Graphviz will apply the chosen engine and attributes to determine positions (x, y) and dimensions (width, height) automatically.


SVG

Use raw SVG markup when a graph-based layout is not appropriate, or when you need full control over visuals.

  • Class: SVGVis
  • Use case: Custom layouts, charts, icons, or any visualization expressible as SVG.

Example

from ocelescope.visualization.default.svg import SVGVis

class MyRawSVGResource(Resource):
    def visualize(self):
        svg = """
        <svg xmlns='http://www.w3.org/2000/svg' width='200' height='100'>
            <circle cx='50' cy='50' r='40' fill='#ffcc00'/>
            <text x='50' y='55' text-anchor='middle' font-size='14'>Hello</text>
        </svg>
        """
        return SVGVis(type="svg", svg=svg)

Table

A structured table with typed columns and customizable rows. Ideal for datasets, summaries, or event logs.

  • Class: Table
  • Column Class: TableColumn
  • Supported Column Types: string, number, boolean, date, datetime
from ocelescope.visualization.default.table import Table, TableColumn

class MyTableResource(Resource):
    def visualize(self):
        return Table(
            columns=[
                TableColumn(id="name", label="Name", data_type="string"),
                TableColumn(id="age", label="Age", data_type="number"),
                TableColumn(id="member", label="Is Member", data_type="boolean"),
                TableColumn(id="joined", label="Join Date", data_type="date")
            ],
            rows=[
                {"name": "Alice", "age": 30, "member": True, "joined": "2022-01-15"},
                {"name": "Bob", "age": 25, "member": False, "joined": "2023-06-10"},
                {"name": "Charlie", "age": 40, "member": True, "joined": "2021-09-20"}
            ]
        )

The table supports sorting, hiding, and formatting options for each column.

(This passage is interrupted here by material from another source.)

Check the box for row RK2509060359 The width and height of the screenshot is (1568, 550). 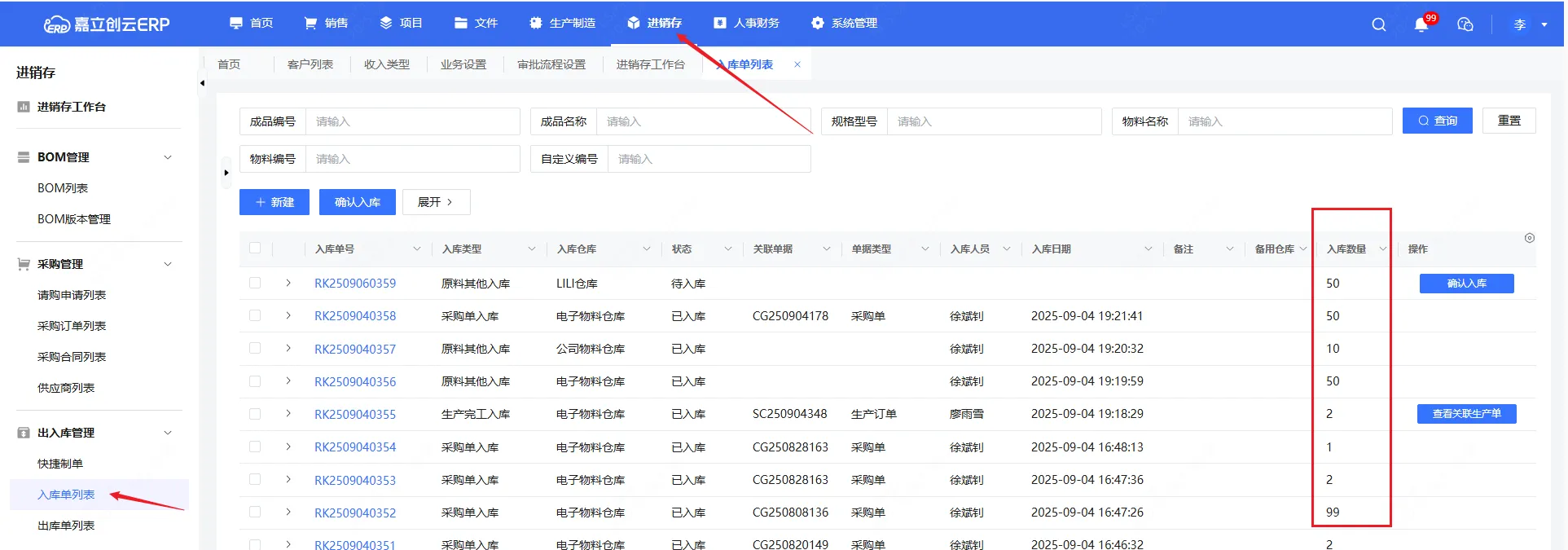pyautogui.click(x=255, y=283)
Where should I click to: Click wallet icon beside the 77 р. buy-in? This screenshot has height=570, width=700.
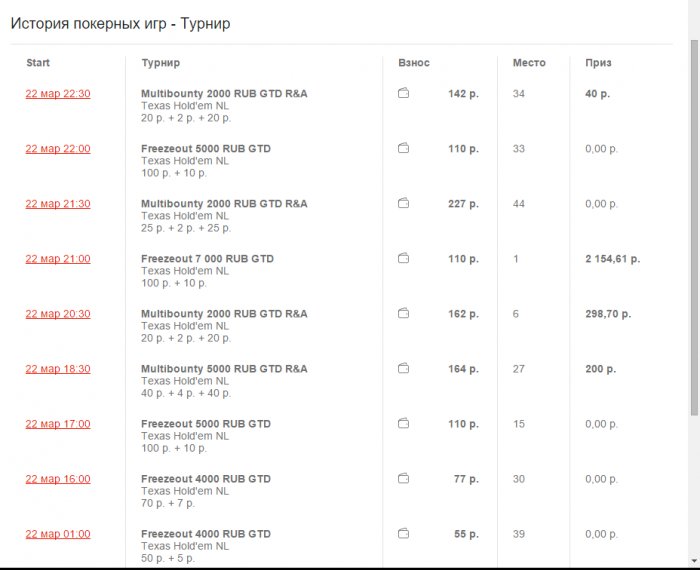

For advanced use cases, you can contribute your own visualization types to the Ocelescope framework


Dot

A raw Graphviz DOT visualization, preserving the full DOT source string. Useful when you want direct control over Graphviz rendering or need to reuse an existing DOT description.

  • Class: DotVis
  • Layout: Explicitly set by Graphviz via a chosen layout engine (dot, neato, fdp, etc.)
DotVis
Field Type Description
type Literal["dot"] Identifies the visualization type as DOT
dot_str str The raw DOT source string (as produced by graphviz.Digraph or Graph)
layout_engine GraphVizLayoutingEngine The Graphviz engine used (dot, neato, fdp, sfdp, circo, etc.)
Supported Layout Engines
Engine Description
dot Hierarchical layouts, suited for layered graphs and flowcharts
neato Spring-model layouts, good for undirected graphs
fdp Force-directed placement, similar to neato
sfdp Scalable force-directed placement for large graphs
circo Circular layouts
twopi Radial layouts (nodes placed in concentric circles)
osage Clustered layouts
patchwork Treemap-style layouts
nop, nop2 No-op layout engines (use raw input positions if given)
Constructing from Graphviz

Use .from_graphviz() to convert an existing graphviz.Digraph or graphviz.Graph object into a DotVis.

from graphviz import Digraph
from ocelescope.visualization.default.dot import DotVis

class MyDotResource(Resource):
    def visualize(self):
        dot = Digraph()
        dot.node("A", "Start")
        dot.node("B", "End")
        dot.edge("A", "B")

        return DotVis.from_graphviz(
            graph=dot,
            layout_engine="dot"   # or "neato", "circo", etc.
        )

The resulting DotVis object carries both the DOT source (dot_str) and the layout engine specification, allowing full control over Graphviz rendering.